Despite letting Jeremy Lin leave for Houston, David Stern still thinks the Knicks are "loaded."
"They are loaded, and that's why the Nets decided to load up," the NBA commissioner told Stephen A. Smith and Ryan Ruocco on ESPN New York 98.7 FM on Friday.
Though Thursday's Nets-Knicks regular-season opener was postponed until Nov. 26 due to Hurricane Sandy, Stern is looking forward to the budding rivalry that is going to be cultivated on the East River.
"I think the competition level is going to be wonderful for fans," Stern said, adding that the teams are going to be vying for the hearts and minds of New Yorkers. "I think it's great and it's going to propel the league to better situations."
The commissioner recalled being a New York Giants baseball fan growing up, and hating the Brooklyn Dodgers.
"Brooklyn was a foreign country to me, because it housed those horrible Dodgers," said Stern, who grew up in Teaneck, N.J.
Stern will be attending Friday night's Knicks-Heat game at refurbished Madison Square Garden. He'll head to Brooklyn for Saturday night's Nets-Raptors game at the $1 billion Barclays Center.
Stern explained the NBA's decision to cancel the Nets-Knicks game in Brooklyn, while going ahead with the Knicks-Heat game.
"The big selling point at Barclays (Center) was that we've got 11 different train lines that stop right here -- except that none of them was running, and people were in shock," Stern said, referring to the mass transportation crises in the wake of Sandy.

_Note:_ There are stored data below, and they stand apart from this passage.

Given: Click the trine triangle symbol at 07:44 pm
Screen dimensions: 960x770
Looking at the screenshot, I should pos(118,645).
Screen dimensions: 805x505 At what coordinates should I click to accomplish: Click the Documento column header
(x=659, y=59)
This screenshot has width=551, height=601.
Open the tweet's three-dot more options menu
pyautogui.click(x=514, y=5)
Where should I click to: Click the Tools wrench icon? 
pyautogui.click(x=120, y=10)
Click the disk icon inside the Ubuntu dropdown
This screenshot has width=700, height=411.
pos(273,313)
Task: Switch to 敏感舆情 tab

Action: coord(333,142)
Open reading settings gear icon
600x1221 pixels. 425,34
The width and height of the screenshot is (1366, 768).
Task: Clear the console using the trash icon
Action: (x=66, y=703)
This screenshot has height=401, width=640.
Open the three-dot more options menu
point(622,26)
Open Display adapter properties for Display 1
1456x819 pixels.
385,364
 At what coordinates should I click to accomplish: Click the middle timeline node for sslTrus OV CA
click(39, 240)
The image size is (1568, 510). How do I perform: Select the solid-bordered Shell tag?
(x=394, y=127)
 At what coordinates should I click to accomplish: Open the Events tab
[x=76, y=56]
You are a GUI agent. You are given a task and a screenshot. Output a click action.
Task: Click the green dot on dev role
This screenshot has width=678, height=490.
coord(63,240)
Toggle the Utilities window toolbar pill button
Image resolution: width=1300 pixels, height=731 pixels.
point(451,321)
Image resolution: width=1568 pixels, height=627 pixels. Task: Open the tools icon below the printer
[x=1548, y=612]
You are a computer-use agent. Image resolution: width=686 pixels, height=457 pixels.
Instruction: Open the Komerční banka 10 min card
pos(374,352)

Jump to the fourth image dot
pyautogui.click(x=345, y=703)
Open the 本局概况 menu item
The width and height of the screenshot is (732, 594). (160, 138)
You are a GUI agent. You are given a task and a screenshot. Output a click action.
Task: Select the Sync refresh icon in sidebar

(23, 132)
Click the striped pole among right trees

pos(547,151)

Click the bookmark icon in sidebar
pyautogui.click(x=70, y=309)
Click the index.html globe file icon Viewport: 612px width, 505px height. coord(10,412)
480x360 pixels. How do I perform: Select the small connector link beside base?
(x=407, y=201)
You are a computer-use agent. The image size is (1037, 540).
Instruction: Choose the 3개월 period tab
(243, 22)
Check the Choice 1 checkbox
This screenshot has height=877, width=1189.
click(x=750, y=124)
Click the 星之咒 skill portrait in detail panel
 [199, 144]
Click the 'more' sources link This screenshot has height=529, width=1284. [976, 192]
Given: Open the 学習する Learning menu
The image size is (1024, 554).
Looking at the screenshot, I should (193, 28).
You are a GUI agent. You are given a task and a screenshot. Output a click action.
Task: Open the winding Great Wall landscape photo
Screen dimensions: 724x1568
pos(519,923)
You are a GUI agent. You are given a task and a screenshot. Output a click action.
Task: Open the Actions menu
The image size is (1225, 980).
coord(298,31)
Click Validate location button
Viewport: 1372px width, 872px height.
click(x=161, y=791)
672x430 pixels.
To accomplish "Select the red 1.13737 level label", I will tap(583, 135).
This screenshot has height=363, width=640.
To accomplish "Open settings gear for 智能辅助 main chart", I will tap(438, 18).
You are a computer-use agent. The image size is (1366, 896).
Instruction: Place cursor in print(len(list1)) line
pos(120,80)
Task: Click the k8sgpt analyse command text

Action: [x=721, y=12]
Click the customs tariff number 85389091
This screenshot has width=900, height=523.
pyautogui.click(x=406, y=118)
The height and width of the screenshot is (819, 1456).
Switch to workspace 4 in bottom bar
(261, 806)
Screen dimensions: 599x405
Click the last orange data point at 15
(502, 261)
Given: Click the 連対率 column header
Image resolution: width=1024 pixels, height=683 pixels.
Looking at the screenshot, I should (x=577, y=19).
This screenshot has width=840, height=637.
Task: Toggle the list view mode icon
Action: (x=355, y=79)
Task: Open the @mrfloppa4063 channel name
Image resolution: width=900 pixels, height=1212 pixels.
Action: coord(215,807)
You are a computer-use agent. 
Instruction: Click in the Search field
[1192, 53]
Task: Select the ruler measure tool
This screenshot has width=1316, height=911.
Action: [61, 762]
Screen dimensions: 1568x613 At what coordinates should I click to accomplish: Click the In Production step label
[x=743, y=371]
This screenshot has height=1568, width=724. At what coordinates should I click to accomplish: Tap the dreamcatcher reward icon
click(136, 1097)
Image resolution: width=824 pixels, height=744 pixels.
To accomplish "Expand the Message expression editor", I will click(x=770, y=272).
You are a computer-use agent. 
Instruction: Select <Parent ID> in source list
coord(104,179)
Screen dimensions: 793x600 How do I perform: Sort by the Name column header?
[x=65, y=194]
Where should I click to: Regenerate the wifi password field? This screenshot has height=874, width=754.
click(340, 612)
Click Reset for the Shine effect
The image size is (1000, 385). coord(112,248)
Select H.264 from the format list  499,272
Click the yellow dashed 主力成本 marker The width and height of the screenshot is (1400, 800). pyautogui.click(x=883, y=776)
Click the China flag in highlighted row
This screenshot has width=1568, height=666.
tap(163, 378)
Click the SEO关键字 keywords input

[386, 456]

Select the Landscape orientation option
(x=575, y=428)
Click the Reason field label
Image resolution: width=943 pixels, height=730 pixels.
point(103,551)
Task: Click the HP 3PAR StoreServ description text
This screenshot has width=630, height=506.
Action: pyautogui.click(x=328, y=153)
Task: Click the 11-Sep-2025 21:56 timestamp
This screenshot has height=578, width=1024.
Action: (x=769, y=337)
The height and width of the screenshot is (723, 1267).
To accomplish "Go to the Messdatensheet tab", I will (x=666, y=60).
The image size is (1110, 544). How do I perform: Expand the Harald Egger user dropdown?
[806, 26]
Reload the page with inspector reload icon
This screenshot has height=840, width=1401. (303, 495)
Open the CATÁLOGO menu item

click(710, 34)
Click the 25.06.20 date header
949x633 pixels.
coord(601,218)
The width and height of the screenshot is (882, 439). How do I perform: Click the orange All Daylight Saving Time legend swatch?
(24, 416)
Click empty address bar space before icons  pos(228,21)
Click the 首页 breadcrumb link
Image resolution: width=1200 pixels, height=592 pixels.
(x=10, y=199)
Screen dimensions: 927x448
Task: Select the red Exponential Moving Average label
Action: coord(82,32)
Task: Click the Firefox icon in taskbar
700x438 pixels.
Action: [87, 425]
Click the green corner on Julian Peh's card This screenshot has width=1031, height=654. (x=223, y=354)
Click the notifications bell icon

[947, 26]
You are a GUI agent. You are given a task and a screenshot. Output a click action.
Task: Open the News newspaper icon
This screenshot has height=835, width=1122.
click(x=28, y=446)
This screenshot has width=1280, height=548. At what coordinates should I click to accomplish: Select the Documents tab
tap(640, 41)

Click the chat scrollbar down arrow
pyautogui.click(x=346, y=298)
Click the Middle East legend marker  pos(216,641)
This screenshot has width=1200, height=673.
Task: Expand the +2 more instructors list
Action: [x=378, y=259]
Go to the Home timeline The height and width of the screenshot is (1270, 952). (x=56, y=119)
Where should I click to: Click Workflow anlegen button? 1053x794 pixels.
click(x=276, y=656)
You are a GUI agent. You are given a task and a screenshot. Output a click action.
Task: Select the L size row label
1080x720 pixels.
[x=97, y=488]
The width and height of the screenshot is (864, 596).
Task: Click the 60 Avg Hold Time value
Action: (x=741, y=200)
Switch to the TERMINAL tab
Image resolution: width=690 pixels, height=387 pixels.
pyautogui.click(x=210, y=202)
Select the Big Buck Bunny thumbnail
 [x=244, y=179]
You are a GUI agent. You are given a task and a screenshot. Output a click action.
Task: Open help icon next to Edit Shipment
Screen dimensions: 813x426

"The mayor, we talked to his office, and he said he (thought) in terms of all that was going on, that it would be best to do it on Saturday as (the) opening rather than Thursday, and he's the city's commander-in-chief. And it didn't take moree than his suggestion for us to say, 'OK, mayor, given the job you had and you're doing, (that's fine).'
"But when it comes to Madison Square Garden ... the restrictions on cars coming into the city are off at 5 o'clock. ... The trains have been running to MSG for a couple of days, and life in the city north of downtown, including MSG, is returning to what is the new normal, and it seemed appropriate for us to play the game, and the mayor was fine with that."
But back to that whole "Knicks are still loaded " thing ...
"I would say that they're loaded still, but Amar'e (Stoudemire) being out six to eight weeks is a real potential game-changer, and they may be loaded in different ways," Stern said. "They have a replacement for Jeremy. ... I think the pundits that know more than I do were picking them preseason to do pretty well in that conference."